→ Provided passage
┄┄┄┄┄┄┄┄┄┄┄┄┄┄┄┄┄┄┄┄
Things got worse after I graduated from college. That was when I made my first ambulance-driven, paramedic-carried, shame-fest of a hospital visit. And after that, I vowed never to drink again. I went through several dry periods but couldn’t commit to taking the leap to sobriety. None of my friends were going through this — I couldn’t fathom not going to bars and parties. I was only 22.
Before I knew it, I picked right back up where I left off. And that’s when the night of July 13 happened.
July 13
I was in New York City for the first time with a former co-worker. We drank little airplane bottles of liquor on the bus from Washington, D.C., drank some more at his friend’s place and then drank some more at Madison Square Garden. My sole sustenance for the day was a bagel.
Cue browning out. I was running around in the lobby, one flip flop dangling, the other foot bare, without my purse, crying and begging for help. But the language that was coming out wasn’t English. It was drunk-babble and no one could help me. Fortunately, (I’ve been saved by many good Samaritans in my time), the Madison Square Garden police officers called an ambulance and they whisked me away to a NYC hospital. When I came to, seven hours later, I was still drunk. But I had no way to track down my cousin, whom I was supposed to stay with post-concert.
Unbeknownst to me, while I was passed out on the hospital bed, someone had found my purse and turned it into security. One of the guards called a recent number — either my mom or my cousin — and told whomever he spoke with that he had my belongings but I couldn’t be found. The family phone tree lit up, and I can’t even imagine the sheer panic and terror that I put my family through as they listened to that man tell them they couldn’t find me.
To make a long story short, I was eventually reuniting with my cousin. That evening, while out with her friends at dinner, she told me I could drink but not to give a repeat performance of the previous night’s horror show. As I said many times before, this time I fully meant it: I never want to drink again.
┄┄┄┄┄┄┄┄┄┄┄┄┄┄┄┄┄┄┄┄
[Source data]

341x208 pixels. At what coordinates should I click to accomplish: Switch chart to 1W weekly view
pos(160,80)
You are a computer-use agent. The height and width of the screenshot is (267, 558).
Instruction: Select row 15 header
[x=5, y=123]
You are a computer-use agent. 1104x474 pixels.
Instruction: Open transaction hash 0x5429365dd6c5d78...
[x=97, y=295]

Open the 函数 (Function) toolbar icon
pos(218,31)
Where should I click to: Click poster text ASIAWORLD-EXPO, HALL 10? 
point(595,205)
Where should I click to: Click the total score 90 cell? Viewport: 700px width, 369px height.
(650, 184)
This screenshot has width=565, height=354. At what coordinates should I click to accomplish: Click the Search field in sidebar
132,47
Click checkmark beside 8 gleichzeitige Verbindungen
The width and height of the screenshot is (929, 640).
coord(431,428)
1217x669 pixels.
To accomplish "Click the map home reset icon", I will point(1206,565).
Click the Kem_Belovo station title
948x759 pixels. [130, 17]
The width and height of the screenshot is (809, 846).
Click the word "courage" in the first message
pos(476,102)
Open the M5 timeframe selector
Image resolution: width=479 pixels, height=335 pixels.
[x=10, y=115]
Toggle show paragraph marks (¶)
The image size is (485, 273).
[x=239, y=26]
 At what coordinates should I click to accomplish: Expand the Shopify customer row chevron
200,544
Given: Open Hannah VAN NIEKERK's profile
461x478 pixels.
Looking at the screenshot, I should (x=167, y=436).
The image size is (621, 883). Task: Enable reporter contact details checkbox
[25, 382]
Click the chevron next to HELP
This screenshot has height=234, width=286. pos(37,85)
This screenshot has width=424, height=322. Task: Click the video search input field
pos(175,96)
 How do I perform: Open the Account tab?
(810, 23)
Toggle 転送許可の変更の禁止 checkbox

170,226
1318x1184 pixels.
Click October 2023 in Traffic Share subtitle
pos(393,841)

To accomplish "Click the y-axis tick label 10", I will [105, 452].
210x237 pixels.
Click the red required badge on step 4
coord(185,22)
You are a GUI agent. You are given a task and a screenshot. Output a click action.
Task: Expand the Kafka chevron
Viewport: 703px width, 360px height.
┄┄┄┄┄┄┄┄┄┄┄┄┄┄┄┄┄┄┄┄
→ To do
(1) Answer these questions using the drinking account:
(a) How old was the writer when vowing never to drink again after the first hospital visit?
(b) What was the writer's only food on the day of the New York trip?
(c) How many hours passed before the writer came to in the hospital?
(2) Print the stretch of the drinking account from "Things got worse" through "July 13 happened.".
The source data is separate material that stands apart from the account above it.

→ Exercise results
(1)
(a) 22
(b) A bagel
(c) Seven hours

(2)
Things got worse after I graduated from college. That was when I made my first ambulance-driven, paramedic-carried, shame-fest of a hospital visit. And after that, I vowed never to drink again. I went through several dry periods but couldn’t commit to taking the leap to sobriety. None of my friends were going through this — I couldn’t fathom not going to bars and parties. I was only 22.
Before I knew it, I picked right back up where I left off. And that’s when the night of July 13 happened.